Data to examine =

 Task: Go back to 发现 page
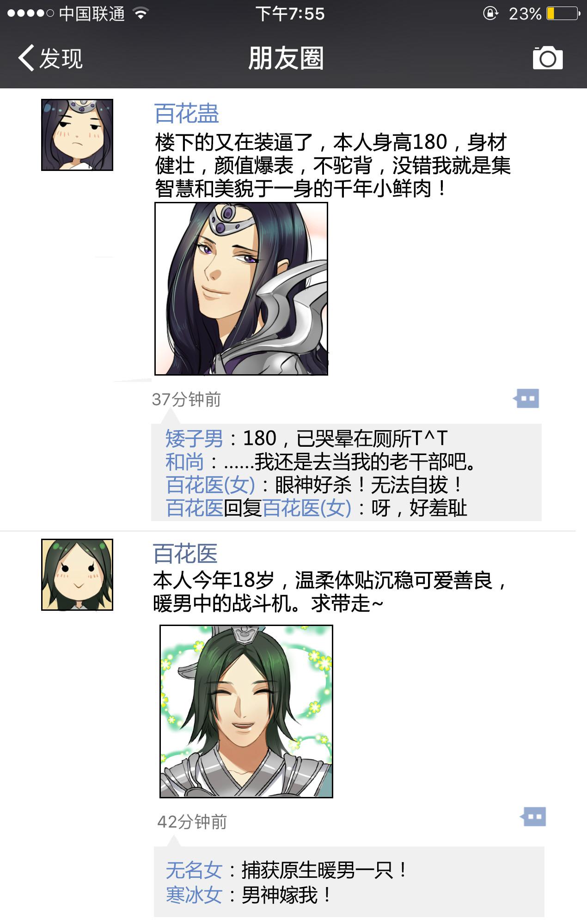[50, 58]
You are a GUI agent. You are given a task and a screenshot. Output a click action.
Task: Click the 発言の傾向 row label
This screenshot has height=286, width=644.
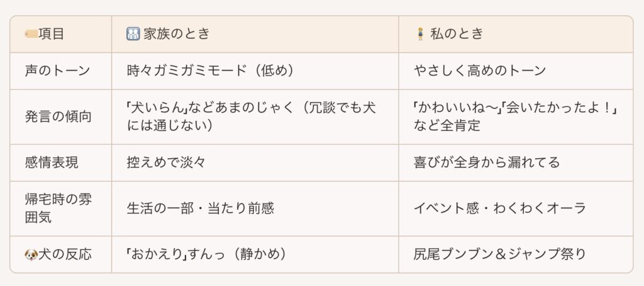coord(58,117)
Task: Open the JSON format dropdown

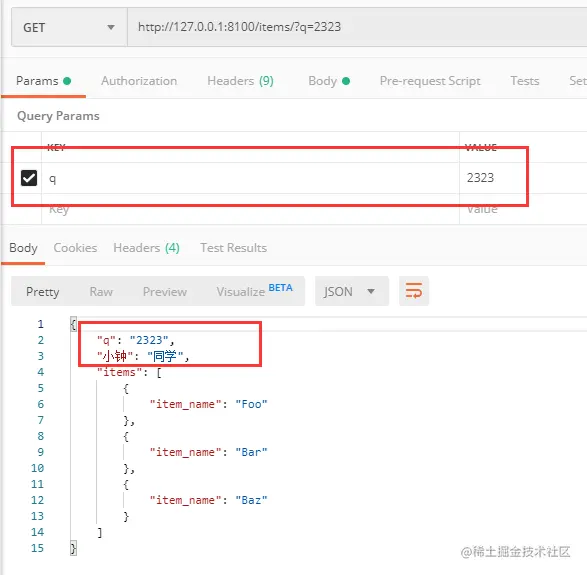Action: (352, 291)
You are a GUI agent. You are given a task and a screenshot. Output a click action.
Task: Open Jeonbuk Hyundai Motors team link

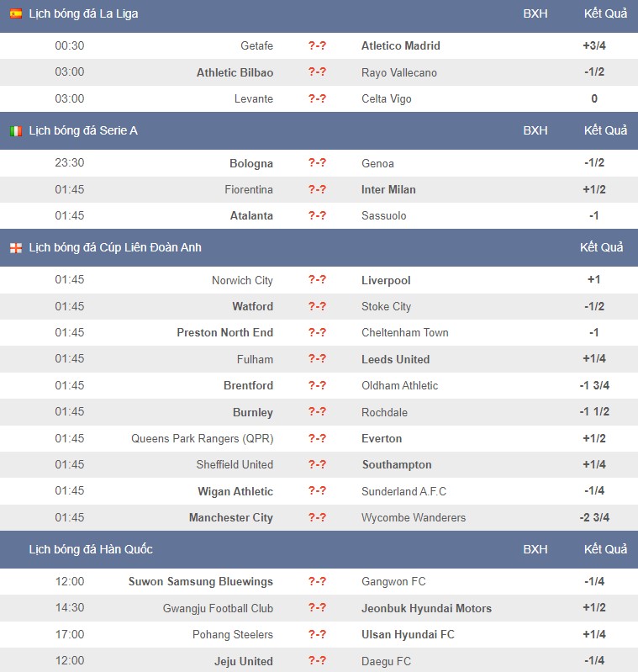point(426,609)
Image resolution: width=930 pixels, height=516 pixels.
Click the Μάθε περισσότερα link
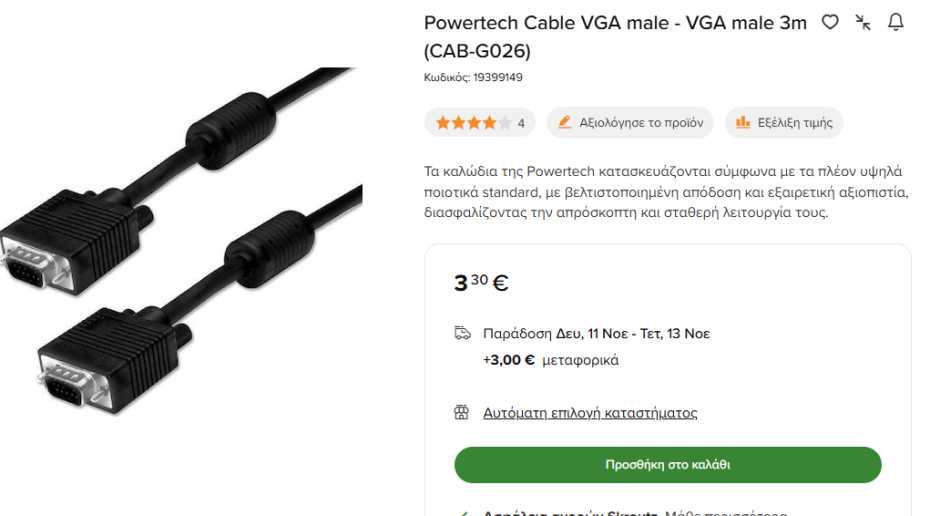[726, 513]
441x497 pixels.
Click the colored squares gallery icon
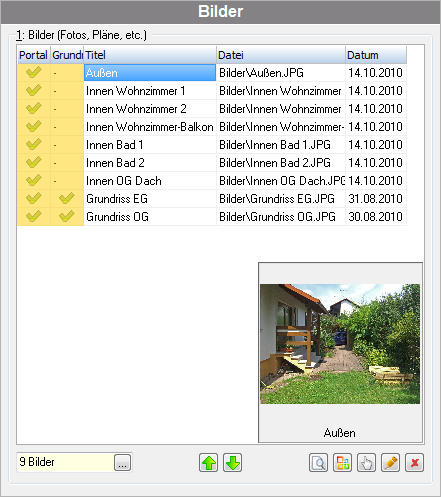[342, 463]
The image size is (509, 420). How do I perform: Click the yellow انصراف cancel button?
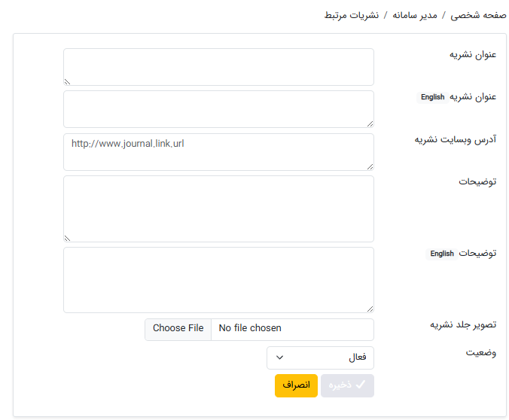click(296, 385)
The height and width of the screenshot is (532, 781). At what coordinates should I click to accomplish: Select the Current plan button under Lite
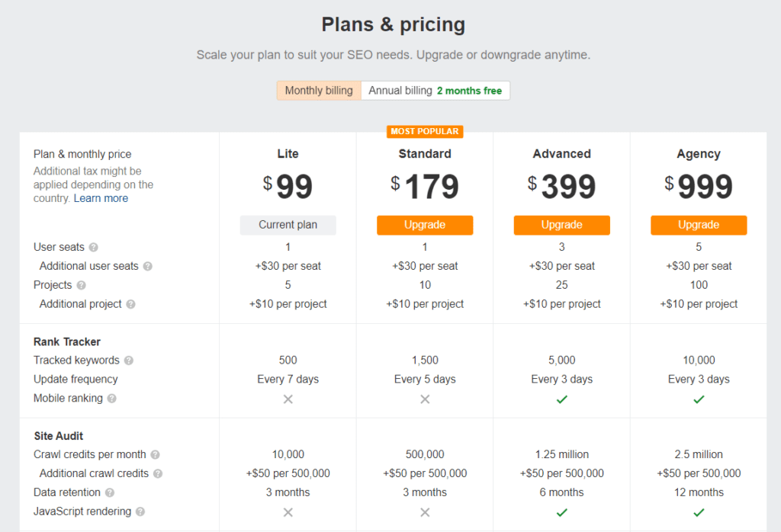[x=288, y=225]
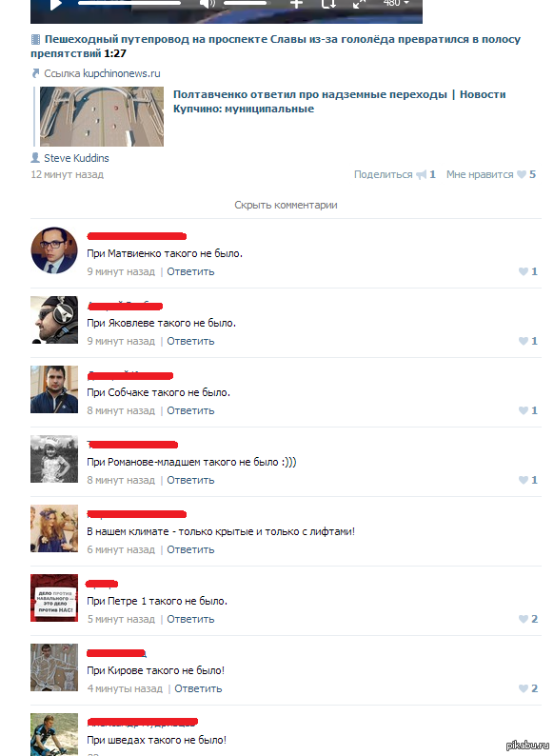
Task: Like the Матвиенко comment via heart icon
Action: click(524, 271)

Exercise brief =
Identify and extract each line of the listing that contains "pixels".

Your solution =
Image resolution: width=930 pixels, height=516 pixels.
441x497 pixels.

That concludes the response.